Wat we niet zeggen door zomaar wat te zeggen



“…”
“…”
“Waar denk je aan?”
“Ik, nergens aan. Ik ben moe gewoon.”
“…”
“…”
“Nog wat koffie?”
“Nee dank je. Ik heb al te veel koffie op vandaag.”
“Iets anders dan?”
“Neen. Het is lief, maar echt niet.
“…”
“…”
“Ik moet gaan.”
“Ja. Ik ook.”
“…”
“…”
“Tot ziens?”
“Tot ziens.”

1.11.09

Van de verliefde grammaticus en het meisje dat alleen in de verleden tijd sprak.



Ik had net mijn kunnen met de oude hoelahoep gedemonstreerd of er werd aangebeld. Ik opende de deur en vroeg wat ik doen kon.
"Ik ben grammaticus en verliefd," zei de jonge man.
"Ja? En wat verwacht u van mij?"
"Het meisje waar ik van hou spreekt alleen in de verleden tijd," ging de jongen verder, "terwijl ik als grammaticus meen dat ik haar gevoelsleven heel wat kan verrijken mocht ik de kans krijgen haar de volledige grammatica aan te leren."
"En waarom doet u dat dan niet?"
"Op een of andere manier dring ik niet to haar door, zij denkt, en bijgevolg spreekt zij, uitsluitend in de verleden tijd, over de man op wie zij verliefd was en aan wie zij zich ooit heeft gegeven."
"Tja, dat is pijnlijk.

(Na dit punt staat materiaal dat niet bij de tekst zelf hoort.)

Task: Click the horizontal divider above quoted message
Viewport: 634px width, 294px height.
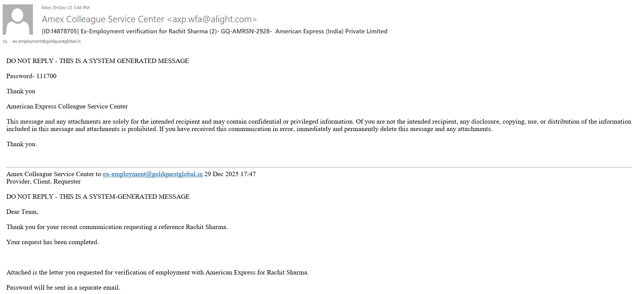Action: 319,167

Ik denk niet dat ik iets voor u kan doen. Tenzij... tenzij u wilt overwegen om historicus te worden."
"Historicus?"
"Ja, behalve indien u alleen op lijfelijk genot uit bent natuurlijk.”
"Neen, uiteraard niet, dat is slechts een mineur aspect!"
"Op die manier kan u met haar in de verleden tijd spreken, terwijl iedereen weet dat de geschiedenis toch de spiegel van de toekomst is."
"Maar dan ontzeg ik mezelf toch mijn ware roeping, grammaticus?" opperde de jonge man even weifelend.
"Tja, het is maar wat u voor de liefde over hebt natuurlijk."
Dit cliché doet het hem altijd bij verliefde jonge mannen!